By Heather Smith*
The desire for resilient water systems is fast becoming a keystone of utility governance. In 2016, an influential US consortium published “Taking the Next Step” which recommended ten attributes of effective utility management.
Foremost was a call for “enterprise resiliency.” That utility-wide, strategic approach meant utility leaders and staff worked together both internally and with external partners to anticipate, respond to, and avoid problems.
Resilience thinking–the ability of a system to adapt to a disturbance–isn’t new. And threats may be from one-off shock events, or from underlying ‘slow motion’, or ‘slow burn’ stresses. But while simple in concept, achieving resiliency is complicated. It requires all human, organisational and technological aspects of an entity must work in concert, under a leadership willing to be counter-intuitive and, at times, challenging of perceived business wisdom.

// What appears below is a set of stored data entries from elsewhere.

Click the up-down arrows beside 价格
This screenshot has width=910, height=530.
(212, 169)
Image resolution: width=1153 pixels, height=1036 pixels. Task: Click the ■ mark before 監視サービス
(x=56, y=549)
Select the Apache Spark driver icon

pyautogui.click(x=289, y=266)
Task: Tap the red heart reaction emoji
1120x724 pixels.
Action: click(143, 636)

The basic concepts of resilience have been adopted from materials science, from the world of structural integrity, from organisational psychology and from ecological studies of natural systems.

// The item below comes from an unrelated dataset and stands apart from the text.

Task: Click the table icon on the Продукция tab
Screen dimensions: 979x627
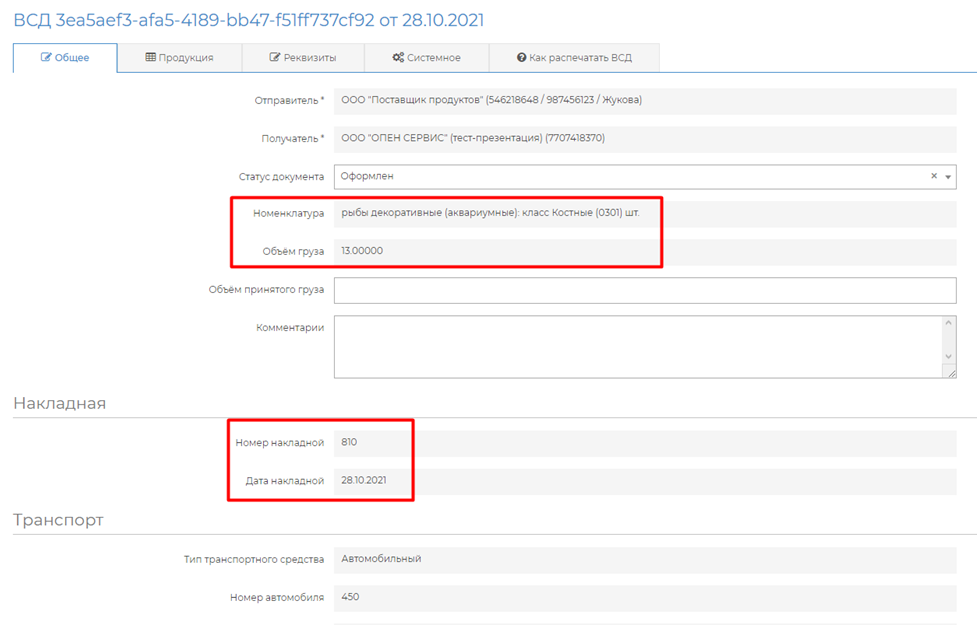Action: click(150, 58)
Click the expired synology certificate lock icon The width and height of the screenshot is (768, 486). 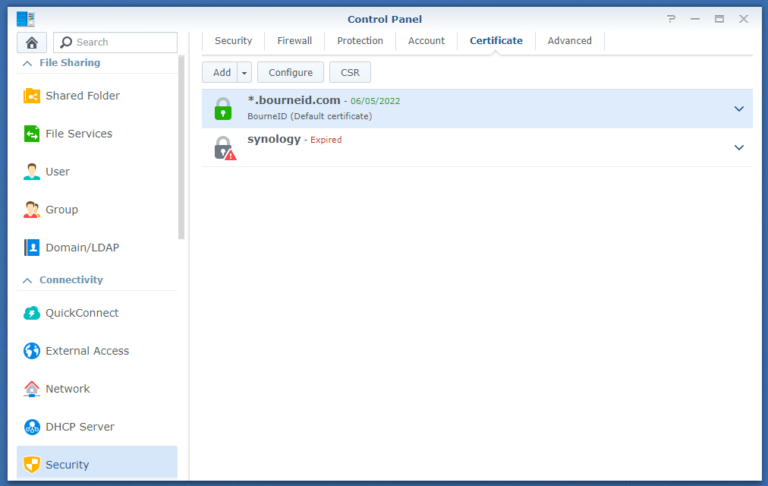click(224, 148)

Indeed some offer ecological resilience as the platform for understanding the collective resilience of organisations. Yet in a real, dynamic world, no one assumes systems should return to their pre-stressed state after a shock; rather, an organisation should learn from the stresses upon it, survive, adapt and move forward to an improved state of readiness. To start, utilities can establish tolerance levels for, and management strategies of, the full range of, business risks. Utilities are exposed to rising legal, regulatory, financial, environmental, safety, physical and cyber security risks. They risk losses from human resource turnover and losses from natural disasters. All these risks are complicated by and interdependent with other institutions.